[Task item]
Everything in the listing below should be repeated exactly.

[Opening The records section]

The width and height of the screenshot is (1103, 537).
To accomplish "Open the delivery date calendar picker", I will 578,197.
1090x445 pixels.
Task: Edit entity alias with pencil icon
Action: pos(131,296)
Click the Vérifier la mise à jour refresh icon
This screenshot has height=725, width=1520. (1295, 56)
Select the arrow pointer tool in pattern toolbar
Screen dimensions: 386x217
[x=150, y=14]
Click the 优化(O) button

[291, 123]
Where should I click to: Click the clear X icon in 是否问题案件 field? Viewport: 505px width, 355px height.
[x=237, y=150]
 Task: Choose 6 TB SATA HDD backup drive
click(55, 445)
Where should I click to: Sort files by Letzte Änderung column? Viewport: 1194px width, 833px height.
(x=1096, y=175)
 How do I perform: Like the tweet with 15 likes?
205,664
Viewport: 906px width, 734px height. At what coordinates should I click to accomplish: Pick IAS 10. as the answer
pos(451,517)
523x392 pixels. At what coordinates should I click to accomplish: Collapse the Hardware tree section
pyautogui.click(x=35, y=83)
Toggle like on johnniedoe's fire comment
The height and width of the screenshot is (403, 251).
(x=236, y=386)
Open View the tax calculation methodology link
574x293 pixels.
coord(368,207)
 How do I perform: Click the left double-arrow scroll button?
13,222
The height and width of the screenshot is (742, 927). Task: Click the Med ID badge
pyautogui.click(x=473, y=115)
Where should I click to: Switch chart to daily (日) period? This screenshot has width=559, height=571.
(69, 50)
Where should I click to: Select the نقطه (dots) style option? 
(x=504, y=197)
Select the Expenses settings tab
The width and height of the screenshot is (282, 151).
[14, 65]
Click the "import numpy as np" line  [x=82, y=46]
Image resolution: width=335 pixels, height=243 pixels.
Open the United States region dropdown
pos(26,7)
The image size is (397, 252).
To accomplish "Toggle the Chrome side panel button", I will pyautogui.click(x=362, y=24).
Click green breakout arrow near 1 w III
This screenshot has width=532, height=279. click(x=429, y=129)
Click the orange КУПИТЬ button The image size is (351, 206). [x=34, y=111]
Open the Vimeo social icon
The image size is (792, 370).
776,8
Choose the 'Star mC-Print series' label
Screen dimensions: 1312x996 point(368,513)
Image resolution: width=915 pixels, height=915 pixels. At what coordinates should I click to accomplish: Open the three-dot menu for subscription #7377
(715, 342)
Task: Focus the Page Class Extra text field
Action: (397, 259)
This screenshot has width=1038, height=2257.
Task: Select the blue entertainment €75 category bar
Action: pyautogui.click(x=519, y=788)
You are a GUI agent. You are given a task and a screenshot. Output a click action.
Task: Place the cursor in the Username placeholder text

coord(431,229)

[Closing The records section]

[Problem solution]
The width and height of the screenshot is (1103, 537).
To accomplish "Open the delivery date calendar picker", I will 578,197.
1090x445 pixels.
Task: Edit entity alias with pencil icon
Action: pos(131,296)
Click the Vérifier la mise à jour refresh icon
This screenshot has height=725, width=1520. (1295, 56)
Select the arrow pointer tool in pattern toolbar
Screen dimensions: 386x217
[x=150, y=14]
Click the 优化(O) button

[291, 123]
Where should I click to: Click the clear X icon in 是否问题案件 field? Viewport: 505px width, 355px height.
[x=237, y=150]
 Task: Choose 6 TB SATA HDD backup drive
click(55, 445)
Where should I click to: Sort files by Letzte Änderung column? Viewport: 1194px width, 833px height.
(x=1096, y=175)
 How do I perform: Like the tweet with 15 likes?
205,664
Viewport: 906px width, 734px height. At what coordinates should I click to accomplish: Pick IAS 10. as the answer
pos(451,517)
523x392 pixels. At what coordinates should I click to accomplish: Collapse the Hardware tree section
pyautogui.click(x=35, y=83)
Toggle like on johnniedoe's fire comment
The height and width of the screenshot is (403, 251).
(x=236, y=386)
Open View the tax calculation methodology link
574x293 pixels.
coord(368,207)
 How do I perform: Click the left double-arrow scroll button?
13,222
The height and width of the screenshot is (742, 927). Task: Click the Med ID badge
pyautogui.click(x=473, y=115)
Where should I click to: Switch chart to daily (日) period? This screenshot has width=559, height=571.
(69, 50)
Where should I click to: Select the نقطه (dots) style option? 
(x=504, y=197)
Select the Expenses settings tab
The width and height of the screenshot is (282, 151).
[14, 65]
Click the "import numpy as np" line  [x=82, y=46]
Image resolution: width=335 pixels, height=243 pixels.
Open the United States region dropdown
pos(26,7)
The image size is (397, 252).
To accomplish "Toggle the Chrome side panel button", I will pyautogui.click(x=362, y=24).
Click green breakout arrow near 1 w III
This screenshot has width=532, height=279. click(x=429, y=129)
Click the orange КУПИТЬ button The image size is (351, 206). [x=34, y=111]
Open the Vimeo social icon
The image size is (792, 370).
776,8
Choose the 'Star mC-Print series' label
Screen dimensions: 1312x996 point(368,513)
Image resolution: width=915 pixels, height=915 pixels. At what coordinates should I click to accomplish: Open the three-dot menu for subscription #7377
(715, 342)
Task: Focus the Page Class Extra text field
Action: (397, 259)
This screenshot has width=1038, height=2257.
Task: Select the blue entertainment €75 category bar
Action: pyautogui.click(x=519, y=788)
You are a GUI agent. You are given a task and a screenshot. Output a click action.
Task: Place the cursor in the Username placeholder text

coord(431,229)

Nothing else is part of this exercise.